Dr. Richard S. Storrs, who assumed the ministry of the church in 1846 and held it uninterruptedly for almost fifty-four years, rivaled Henry Ward Beecher in popularity.
The Grace Church, Brooklyn Heights, Grace Court and Hicks Street, is set amidst large trees, giving the impression of an English parish church. It was designed by Richard Upjohn in 1847, soon after he built the Church of the Pilgrims. In the more conservative design of Grace Church he reverted to the Gothic Revival style.

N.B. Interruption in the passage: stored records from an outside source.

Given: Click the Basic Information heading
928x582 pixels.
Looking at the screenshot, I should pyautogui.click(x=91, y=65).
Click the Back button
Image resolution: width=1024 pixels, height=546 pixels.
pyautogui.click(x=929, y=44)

The simple bays of the exterior are pierced by well-proportioned openings. The pattern of varied tool grooves gives the wall surface a distinctive texture, which accentuates the bold relief of carved moldings, brackets, and capitals. The light interior is roofed with delicate open wood vaulting-trusses. The original wood piers were replaced by stone in 1909 when Herbert Wheaton Congdon repaired the interior. At that time the Pierrepont Memorial Doorway was added. The handsome alabaster alter and reredos and stained glass above the altar were contributed in 1891 as a memorial to certain members of the Bill family. Three of the stained-glass windows in the nave and aisles are by Louis Tiffany.
St. Ann's Church (Protestant Episcopal), 131 Clinton Street, at Livingston Street, is known as the Mother of Brooklyn Churches. Its parishioners have helped to organize St. Mary's, St. Luke's, two St. Paul's, St. John's, and Christ Church. St. Ann's dates from 1784, when its founding members held services at 40 Fulton Street, then the home of Garret Rappelje. Its first building was erected in 1805 at Washington and Sands Streets. In 1825 it moved into a brick edifice, and in 1869 into its present quarters, a Gothic structure with traceried gables and heavy buttresses, completed in 1869 from plans by Renwick and Sands. In its record books the baptisms of Negroes are noted as "black" and "free black."